Clonorchis sinensis Distribution
Clonorchis sinensis is found primarily in East Asia, including countries like China, Korea, Vietnam, and Japan, where consumption of raw or undercooked fish is common. The parasite can also be found in some parts of Southeast Asia and has been reported in Russia.
Clonorchiasis
Clonorchis sinensis causes clonorchiasis, a disease that can lead to a variety of liver-related conditions, including chronic inflammation of the liver, bile duct obstruction due to the presence of adult flukes in the bile ducts, cholangiocarcinoma (bile duct cancer), which is a long-term complication of chronic infection, jaundice, abdominal pain, and digestive disturbances. In severe cases, long-term infection can lead to liver cirrhosis.
Scolex
The scolex is the anterior (head) structure of a tapeworm, responsible for attachment to the host's intestinal wall. It typically has suckers or hooks that anchor the worm securely to the host.
Microtriches
Microtriches are tiny hair-like projections on the surface of the tapeworm's body that increase the surface area for nutrient absorption. These projections cover the entire surface of the tapeworm's segments (proglottids) and help with absorbing nutrients from the host's intestine.
Proglottids
Proglottids are the segments of a tapeworm that contain reproductive organs. Each proglottid has both male and female reproductive structures and can produce eggs.

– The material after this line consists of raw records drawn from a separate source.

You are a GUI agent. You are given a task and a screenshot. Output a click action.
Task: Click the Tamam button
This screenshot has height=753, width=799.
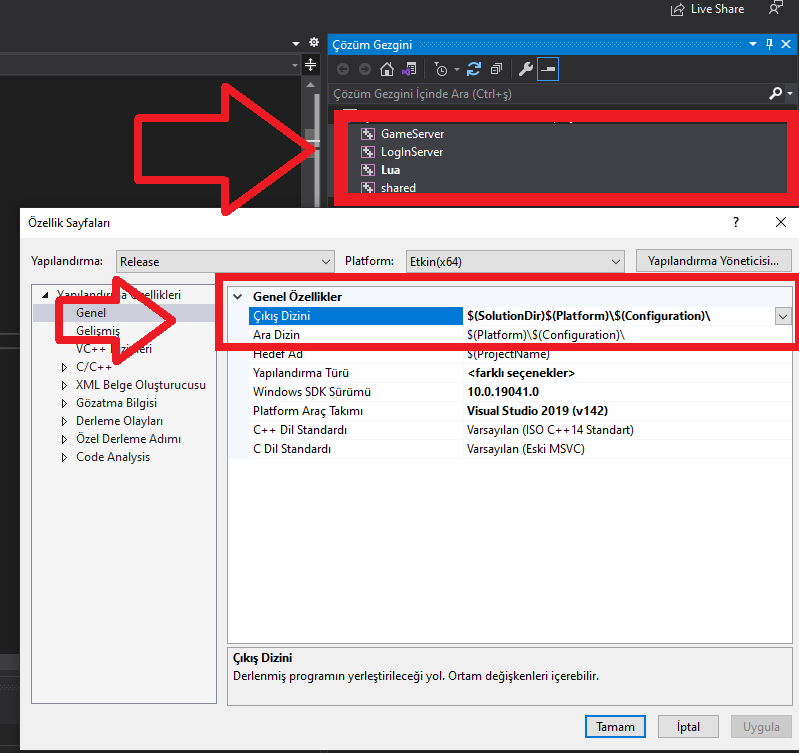(615, 727)
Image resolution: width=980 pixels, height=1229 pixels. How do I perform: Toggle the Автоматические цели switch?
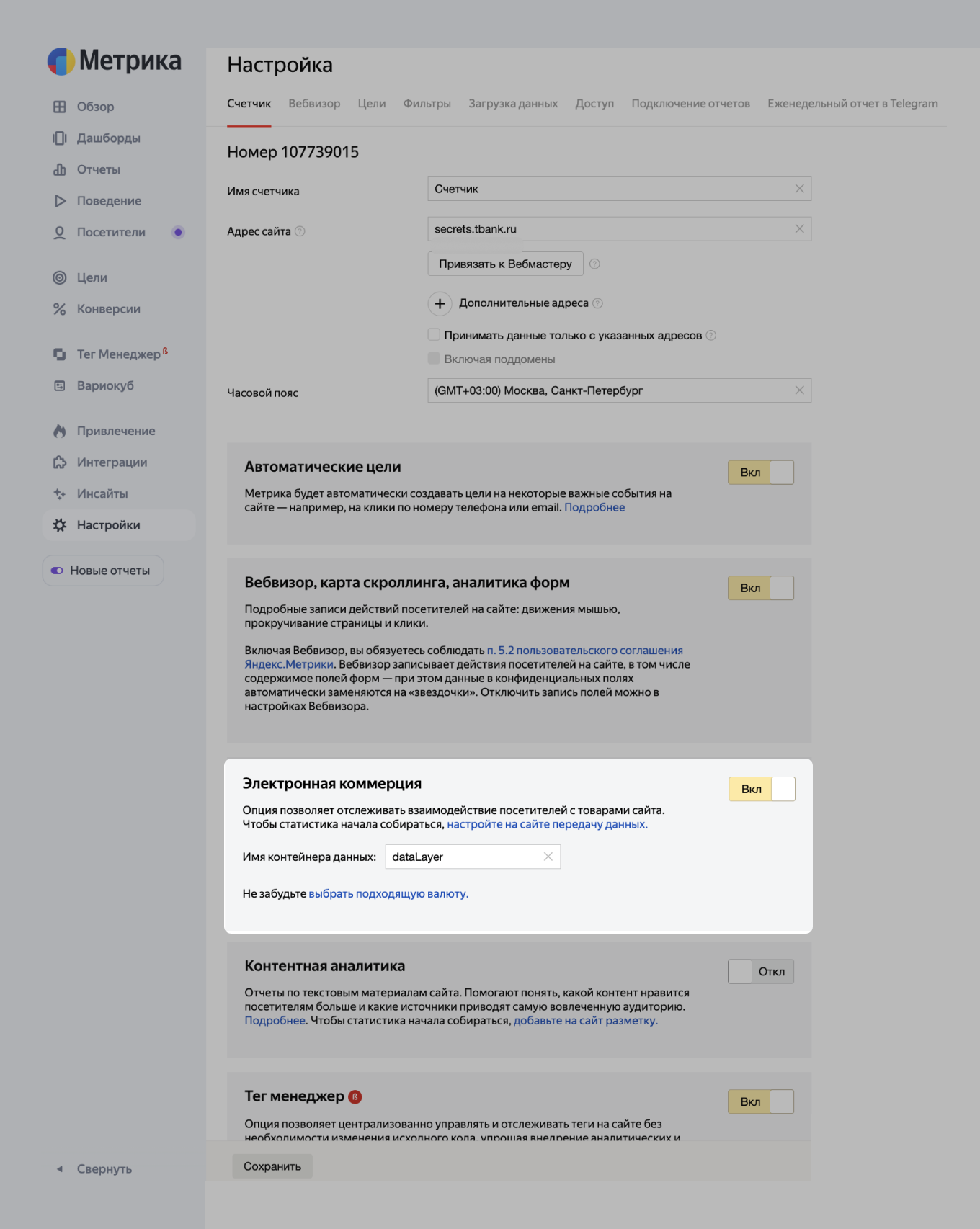760,473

As the tapeworm grows, proglottids are added to the posterior end.
Strobila
The strobila is the body of the tapeworm, consisting of a chain of proglottids.
Strobila
The strobila can extend for long lengths and is responsible for reproduction and egg production in tapeworms.
Taenia solium
Taenia solium is considered more dangerous than Taenia saginata because it can cause cysticercosis, a condition where the larval stage of the tapeworm (cysticercus) migrates to other tissues in the human body, such as the brain (neurocysticercosis), muscles, and eyes.
Cysticercosis
A condition where the larval stage of the tapeworm (cysticercus) migrates to other tissues in the human body, leading to seizures, neurological damage, and other serious complications.
Taenia saginata
The beef tapeworm that typically only infects the intestines and does not cause the larval stage to migrate to other tissues.
Attachment Structures
Both flukes and tapeworms have specialized attachment organs (such as suckers in flukes and hooks/suckers in tapeworms) that allow them to firmly anchor to the host's tissues or intestines.
Lack of Digestive Systems
Tapeworms and many flukes have lost their digestive system, relying on absorption of nutrients directly through their tegument (outer surface) from the host's body.
Complex Life Cycles
Both groups typically have complex life cycles involving multiple hosts, which help them survive and reproduce in diverse environments.
High Reproductive Output
Tapeworms and flukes produce a large number of eggs in each reproductive cycle, with tapeworms having numerous proglottids filled with eggs.
Immune Evasion
These parasites often possess a protective tegument that helps them avoid detection and destruction by the host's immune system.
Ability to Survive Harsh Conditions
Both tapeworms and flukes have the ability to survive in the hostile environment of the host's gut or tissue and endure periods of nutritional deprivation.